United Kingdom independence party (UKIP) leadership election

The 2018 UK Independence Party leadership election was triggered after members voted to remove Henry Bolton as leader of the UK Independence Party at an extraordinary general meeting held in Birmingham on 17 February 2018. It was the fourth UKIP leadership election in eighteen months. Interim leader Gerard Batten was ultimately elected unopposed as the party's new leader.

== Background ==
After the UK's referendum on EU membership in June 2016 resulted in a vote to leave the European Union, then-leader of UKIP Nigel Farage announced his resignation. In September 2016, Diane James was elected to succeed him, but resigned after 18 days, triggering another leadership election. Held in November 2016, it was won by Paul Nuttall. Nuttall led the party into the 2017 UK general election, but resigned after UKIP's vote share fell from 12.6% to 1.8% and the party failed to win any parliamentary seats.

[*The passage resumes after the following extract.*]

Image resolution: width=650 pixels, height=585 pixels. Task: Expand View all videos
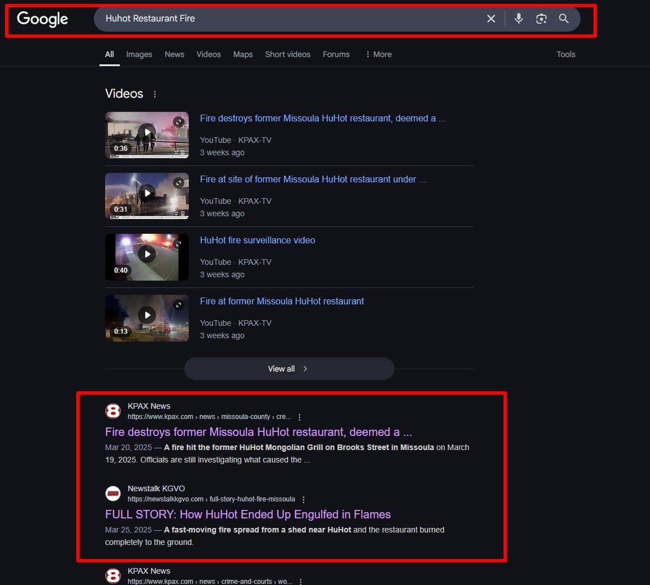point(289,369)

Henry Bolton was elected to succeed Nuttall in September 2017. In January 2018, UKIP's NEC passed a motion of no confidence in Bolton, following controversy about his personal life. Bolton refused to step down, which triggered an emergency general meeting. This meeting was held on 17 February 2018, and those attending voted by 867 votes to 500 to remove him as leader. Gerard Batten took over as interim leader and the leadership election had to be held within 90 days, before 18 May 2018.

Bill Etheridge, an MEP who had twice stood for the leadership previously, initially announced his intention to stand again, but then withdrew to support Batten.

Batten proposed, in order to avoid the expense of a leadership election, that he be elected uncontested to serve a 12-month term. The Guardian understood that the party was trying to ensure an uncontested leadership election by raising financial and membership requirements.

== Candidates ==

=== Declared ===
- Gerard Batten, acting UKIP leader; UKIP Exiting the EU Spokesperson; MEP for London; leadership candidate in 2009

=== Withdrew ===
- Bill Etheridge, MEP for the West Midlands; 2017; leadership candidate in September 2016 and November 2016

=== Declined ===
- Tim Aker, UKIP MEP for the East of England; Thurrock Independents councillor
- Henry Bolton, former UKIP leader (left party)
- Nigel Farage, former UKIP leader; MEP for South East England
- Mike Hookem, UKIP Fisheries Spokesperson; MEP for Yorkshire and the Humber
- David Kurten, UKIP Education Spokesperson; member of the London Assembly; leadership candidate in November 2016 and 2017

==Result==
Batten was elected unopposed, and announced he would resign in 12 months' time.